*** Opening Information shown ***

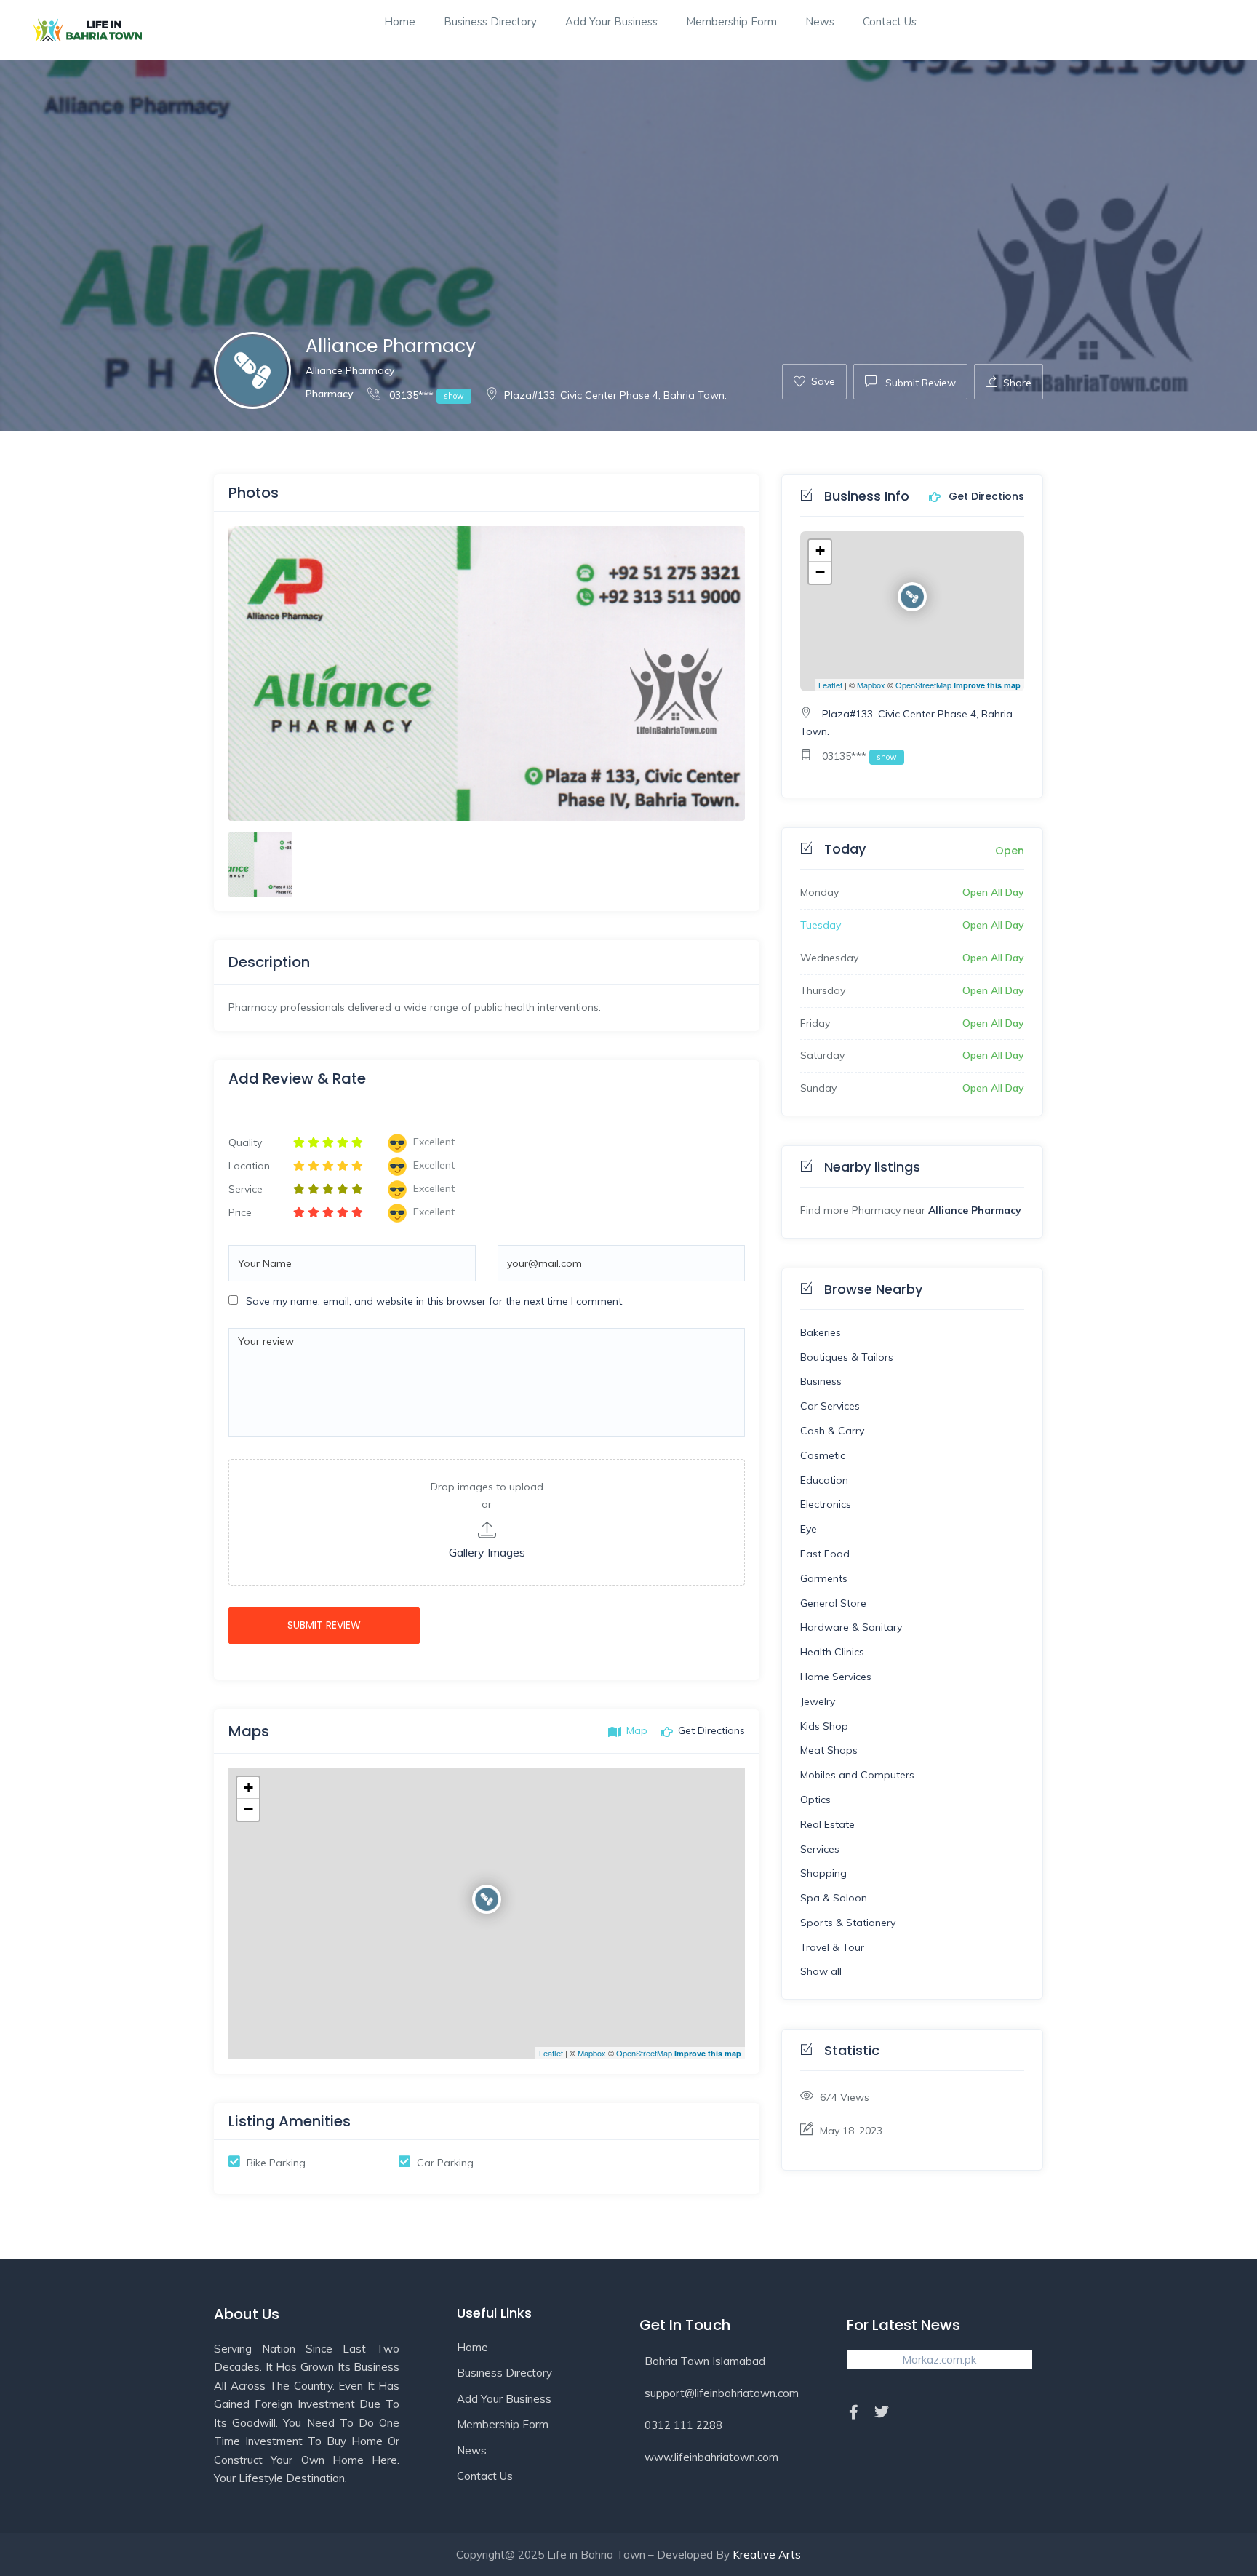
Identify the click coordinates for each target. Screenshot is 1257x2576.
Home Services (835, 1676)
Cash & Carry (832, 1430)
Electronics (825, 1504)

*** Closing Information shown ***
*** Opening Information shown ***

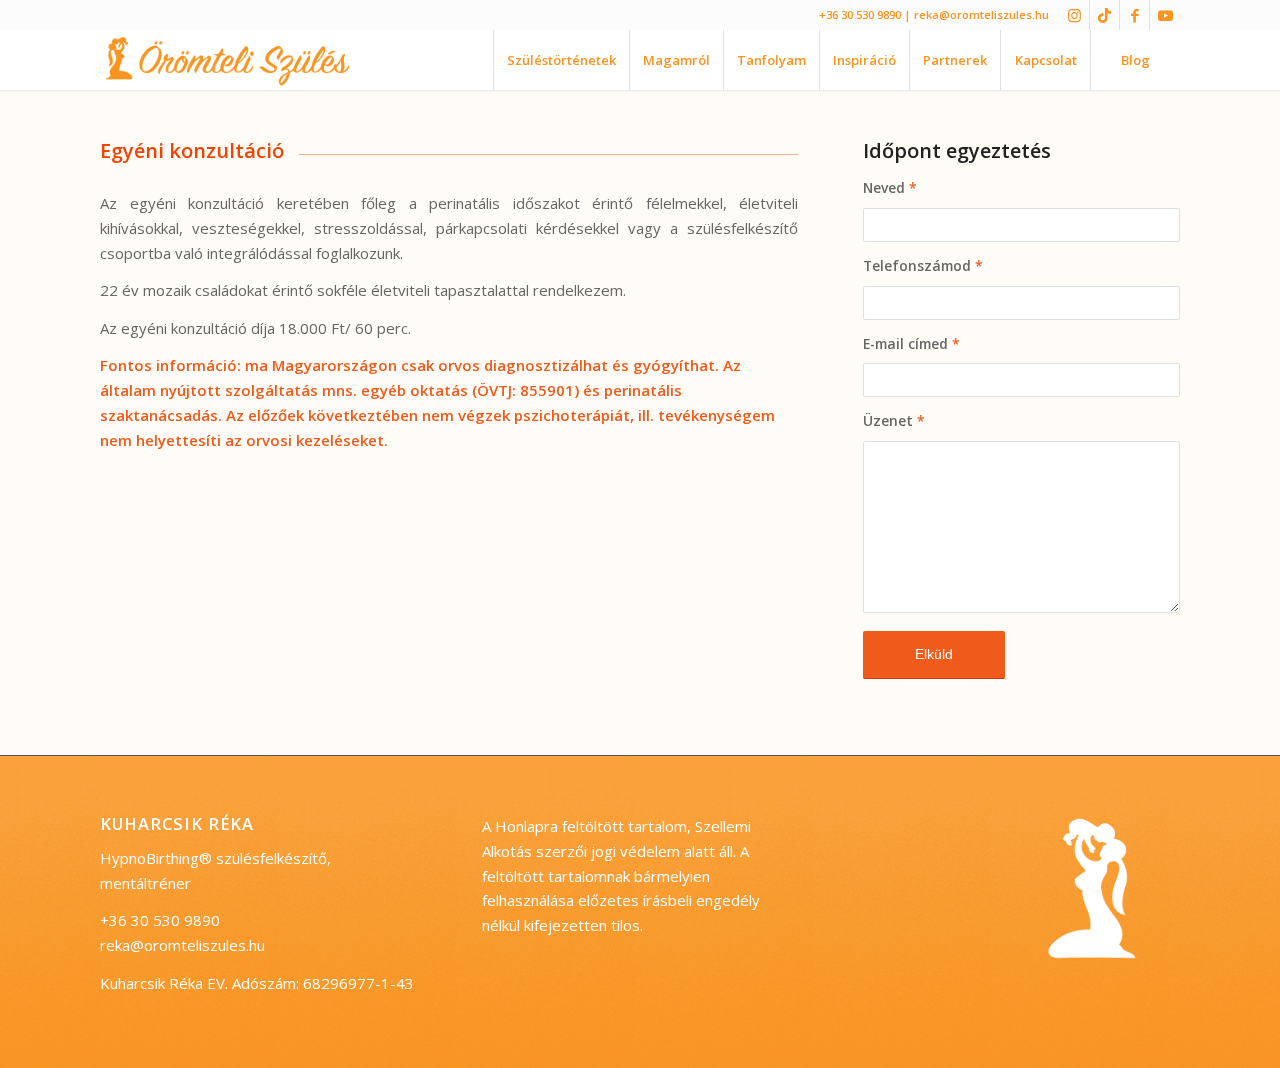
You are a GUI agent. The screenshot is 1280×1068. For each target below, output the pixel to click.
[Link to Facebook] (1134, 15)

*** Closing Information shown ***

**Assignment:**
If a line in the records holds the word "target", count it, then give only the total.

**Answer to the problem:**
2